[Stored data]
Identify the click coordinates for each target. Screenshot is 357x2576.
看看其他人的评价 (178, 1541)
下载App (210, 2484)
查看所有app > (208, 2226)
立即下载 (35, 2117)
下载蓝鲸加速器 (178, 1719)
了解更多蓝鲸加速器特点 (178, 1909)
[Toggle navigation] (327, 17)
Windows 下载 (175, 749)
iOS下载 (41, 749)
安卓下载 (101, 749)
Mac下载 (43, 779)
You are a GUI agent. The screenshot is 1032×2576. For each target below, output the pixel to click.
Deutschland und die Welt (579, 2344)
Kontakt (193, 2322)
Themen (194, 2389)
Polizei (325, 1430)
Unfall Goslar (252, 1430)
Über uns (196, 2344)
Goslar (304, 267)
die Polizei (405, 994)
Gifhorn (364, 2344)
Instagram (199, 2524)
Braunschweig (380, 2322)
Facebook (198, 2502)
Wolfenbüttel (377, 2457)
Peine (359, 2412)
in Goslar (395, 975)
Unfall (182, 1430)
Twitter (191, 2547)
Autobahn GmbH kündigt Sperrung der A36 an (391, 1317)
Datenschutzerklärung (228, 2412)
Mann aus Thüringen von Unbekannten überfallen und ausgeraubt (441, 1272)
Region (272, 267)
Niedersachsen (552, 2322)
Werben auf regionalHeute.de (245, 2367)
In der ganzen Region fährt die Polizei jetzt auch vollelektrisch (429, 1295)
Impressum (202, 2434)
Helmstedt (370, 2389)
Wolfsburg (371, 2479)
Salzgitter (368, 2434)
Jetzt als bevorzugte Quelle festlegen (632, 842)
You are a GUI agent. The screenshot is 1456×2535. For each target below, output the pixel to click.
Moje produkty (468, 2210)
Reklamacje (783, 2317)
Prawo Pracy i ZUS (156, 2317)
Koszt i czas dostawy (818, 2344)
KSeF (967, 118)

Exercise objective: Could you please reproduce each record exactly, leaving nothing out?

Final answer:
Identify the click coordinates for each target. Screenshot is 357x2576.
看看其他人的评价 (178, 1541)
下载App (210, 2484)
查看所有app > (208, 2226)
立即下载 (35, 2117)
下载蓝鲸加速器 (178, 1719)
了解更多蓝鲸加速器特点 (178, 1909)
[Toggle navigation] (327, 17)
Windows 下载 (175, 749)
iOS下载 (41, 749)
安卓下载 (101, 749)
Mac下载 (43, 779)
You are a GUI agent. The screenshot is 1032×2576. For each target below, output the pixel to click.
Deutschland und die Welt (579, 2344)
Kontakt (193, 2322)
Themen (194, 2389)
Polizei (325, 1430)
Unfall Goslar (252, 1430)
Über uns (196, 2344)
Goslar (304, 267)
die Polizei (405, 994)
Gifhorn (364, 2344)
Instagram (199, 2524)
Braunschweig (380, 2322)
Facebook (198, 2502)
Wolfenbüttel (377, 2457)
Peine (359, 2412)
in Goslar (395, 975)
Unfall (182, 1430)
Twitter (191, 2547)
Autobahn GmbH kündigt Sperrung der A36 an (391, 1317)
Datenschutzerklärung (228, 2412)
Mann aus Thüringen von Unbekannten überfallen und ausgeraubt (441, 1272)
Region (272, 267)
Niedersachsen (552, 2322)
Werben auf regionalHeute.de (245, 2367)
In der ganzen Region fährt die Polizei jetzt auch vollelektrisch (429, 1295)
Impressum (202, 2434)
Helmstedt (370, 2389)
Wolfsburg (371, 2479)
Salzgitter (368, 2434)
Jetzt als bevorzugte Quelle festlegen (632, 842)
You are a GUI agent. The screenshot is 1456×2535. For each target below, output the pixel to click.
Moje produkty (468, 2210)
Reklamacje (783, 2317)
Prawo Pracy i ZUS (156, 2317)
Koszt i czas dostawy (818, 2344)
KSeF (967, 118)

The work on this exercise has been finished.